Particularly we have mobilized and created an e-policy platform for dialogue, sharing and learning among policy makers, media, practitioners and young people on making a case for SRHR and gender rights come back to life amidst COVID-19 crisis. We have organized five webinars since March 2019 that have among other things brought together over 1000 key partners and stakeholder together to share experiences and make key recommendations to; challenge negative social norms, address stigma, discrimination as well as challenge myths and misconception on family planning. Our webinars have also built a case for relevant stakeholders to take action to address the rising cases of sexual and gender based violence, child marriages, understand unique menstrual health management challenges for girls and addressing maternal mortality and morbidity. Our books before babies campaign has produced very informative podcasts conversations that are discussing access to contraception, safe abortion, reporting of cases of sexual and gender based violence while the recently launched Suubi Helpline a 24/7 Youth4Youth telephone service is providing accurate information to young people on SRHR issues and making referrals to essential sexual and reproductive health services, post rape care services, and providing psychosocial support and counselling services. Through our coordination role for She Decides Uganda Movement, we have also been able to mobilize and coordinate over 30 CSO partners who are members of the movement to work together to harness the power of our local movement to advance gender equality and SRHR rights amidst COVID-19.

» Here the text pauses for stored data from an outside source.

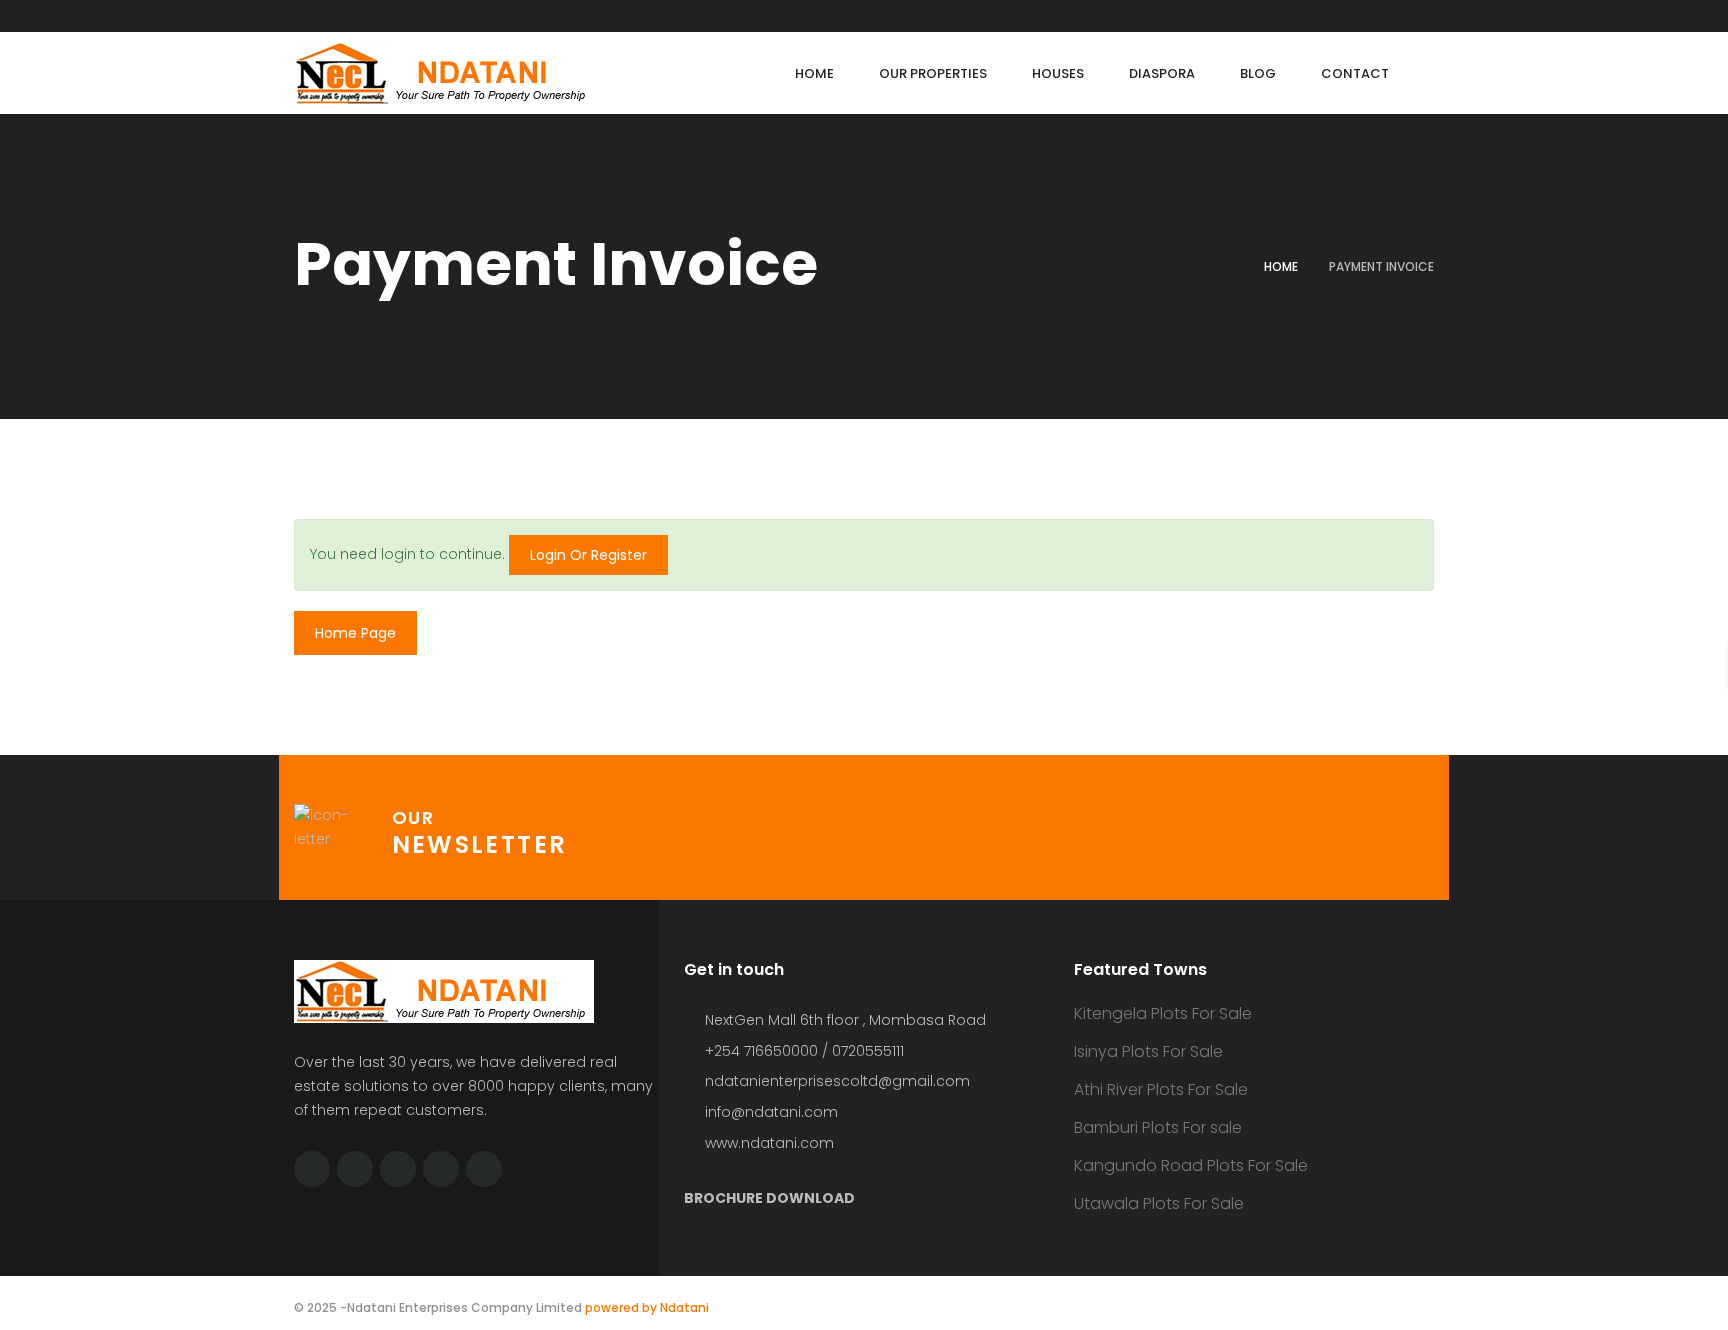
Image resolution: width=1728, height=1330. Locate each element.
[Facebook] (355, 1169)
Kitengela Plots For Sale (1163, 1013)
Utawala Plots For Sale (1159, 1203)
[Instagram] (484, 1169)
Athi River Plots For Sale (1161, 1089)
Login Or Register (588, 555)
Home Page (355, 633)
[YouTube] (441, 1169)
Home (1281, 266)
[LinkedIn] (398, 1169)
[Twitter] (312, 1169)
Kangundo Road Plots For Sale (1191, 1165)
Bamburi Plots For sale (1158, 1127)
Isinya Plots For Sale (1148, 1051)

Additionally, we have been running a very vibrant social media campaign under our signature campaign Youth Engage and Take Action for SRHR. The campaign has produced and shared video tool, comics story series among others that have reached out to over 5000 adolescents and young people since the COVID-19 lock down was announced. The animated videos have covered several topics ranging from menstruation, child marriages (part 1 and 2), safe abortion, understanding teenage pregnancies among others.

Furthermore, our change champions have been actively involved in mobilizing and educating refugee communities in Kyaka II refugee settlement on keep safe from and reducing the spread of COVID-19. The have trained the communities in making hand washing facilities like Tippy Taps, making face masks, and they have also been supporting distribution of essential reproductive health commodities like condoms, oral contraception as well as facilitating community referrals for young people to access family planning services, safe abortion services, post abortion care, post rape care services and psychosocial counseling and support. The change champions are also offering sexuality education and contraceptive information to young people through virtual dance parties that feature Uganda’s celebrated music and dance artists.

We are extremely excited and grateful that despite the inconveniences caused by the COVID-19 crisis and the effects of the measure to contain its spread, as a youth led organization, we have been able to made a significant contribution to the response through ensuring that young people’s sexual reproductive rights and gender rights are realized.